● Recorded data

# # # # #

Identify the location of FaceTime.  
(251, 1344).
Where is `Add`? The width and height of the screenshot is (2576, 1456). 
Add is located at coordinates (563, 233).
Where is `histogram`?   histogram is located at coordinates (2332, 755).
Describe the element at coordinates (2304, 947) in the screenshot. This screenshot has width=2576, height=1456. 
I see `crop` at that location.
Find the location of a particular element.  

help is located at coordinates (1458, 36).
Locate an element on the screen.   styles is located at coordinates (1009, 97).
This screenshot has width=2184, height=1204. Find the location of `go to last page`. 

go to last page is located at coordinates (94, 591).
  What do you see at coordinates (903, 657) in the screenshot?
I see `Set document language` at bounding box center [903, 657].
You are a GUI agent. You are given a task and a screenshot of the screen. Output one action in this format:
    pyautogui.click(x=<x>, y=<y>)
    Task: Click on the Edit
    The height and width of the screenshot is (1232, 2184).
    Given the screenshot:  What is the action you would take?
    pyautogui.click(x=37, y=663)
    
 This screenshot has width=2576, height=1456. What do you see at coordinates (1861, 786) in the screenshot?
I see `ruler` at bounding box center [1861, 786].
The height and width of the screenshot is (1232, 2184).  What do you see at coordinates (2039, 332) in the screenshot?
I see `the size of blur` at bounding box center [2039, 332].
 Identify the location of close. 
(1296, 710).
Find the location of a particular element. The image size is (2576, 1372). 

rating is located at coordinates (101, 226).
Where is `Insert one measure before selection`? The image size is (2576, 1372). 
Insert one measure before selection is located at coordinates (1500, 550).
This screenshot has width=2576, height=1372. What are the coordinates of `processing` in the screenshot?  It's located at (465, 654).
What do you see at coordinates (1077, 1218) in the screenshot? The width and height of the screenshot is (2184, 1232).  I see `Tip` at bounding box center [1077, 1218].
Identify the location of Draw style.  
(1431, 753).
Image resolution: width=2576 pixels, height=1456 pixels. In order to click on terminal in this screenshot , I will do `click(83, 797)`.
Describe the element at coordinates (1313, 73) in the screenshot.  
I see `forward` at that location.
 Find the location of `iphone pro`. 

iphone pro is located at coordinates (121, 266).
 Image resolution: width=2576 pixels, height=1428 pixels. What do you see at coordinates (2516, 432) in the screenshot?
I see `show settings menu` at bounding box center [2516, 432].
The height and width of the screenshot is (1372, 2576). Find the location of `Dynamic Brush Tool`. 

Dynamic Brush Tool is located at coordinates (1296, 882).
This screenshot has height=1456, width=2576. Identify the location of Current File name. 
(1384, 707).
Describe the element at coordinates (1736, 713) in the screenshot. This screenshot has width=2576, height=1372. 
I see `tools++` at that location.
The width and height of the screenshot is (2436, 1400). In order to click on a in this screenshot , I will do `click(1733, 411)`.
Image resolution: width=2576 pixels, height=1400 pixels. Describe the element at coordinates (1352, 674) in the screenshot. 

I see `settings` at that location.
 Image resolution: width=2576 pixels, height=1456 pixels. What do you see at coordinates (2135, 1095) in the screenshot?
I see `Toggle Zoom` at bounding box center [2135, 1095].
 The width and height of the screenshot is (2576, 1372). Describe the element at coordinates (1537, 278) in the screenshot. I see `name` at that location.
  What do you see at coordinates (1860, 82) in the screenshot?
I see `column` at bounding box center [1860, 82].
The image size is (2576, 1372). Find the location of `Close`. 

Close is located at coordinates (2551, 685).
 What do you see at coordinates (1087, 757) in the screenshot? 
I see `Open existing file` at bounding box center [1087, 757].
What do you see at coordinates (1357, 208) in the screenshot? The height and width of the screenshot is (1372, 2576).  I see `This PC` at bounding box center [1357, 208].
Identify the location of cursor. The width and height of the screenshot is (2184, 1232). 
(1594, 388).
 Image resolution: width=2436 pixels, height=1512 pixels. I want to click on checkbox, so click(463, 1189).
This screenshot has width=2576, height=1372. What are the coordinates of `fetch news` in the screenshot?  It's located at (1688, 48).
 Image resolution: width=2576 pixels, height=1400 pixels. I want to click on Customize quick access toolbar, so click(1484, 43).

# # # # #

Rewrite the part of the data that opens with the line containing "Identify the location of cursor." and closes with the line containing "Image resolution: width=2436", replacing "location" with "position" and keeping everything else the same.

● REPLY
Identify the position of cursor. The width and height of the screenshot is (2184, 1232). 
(1594, 388).
 Image resolution: width=2436 pixels, height=1512 pixels. I want to click on checkbox, so click(463, 1189).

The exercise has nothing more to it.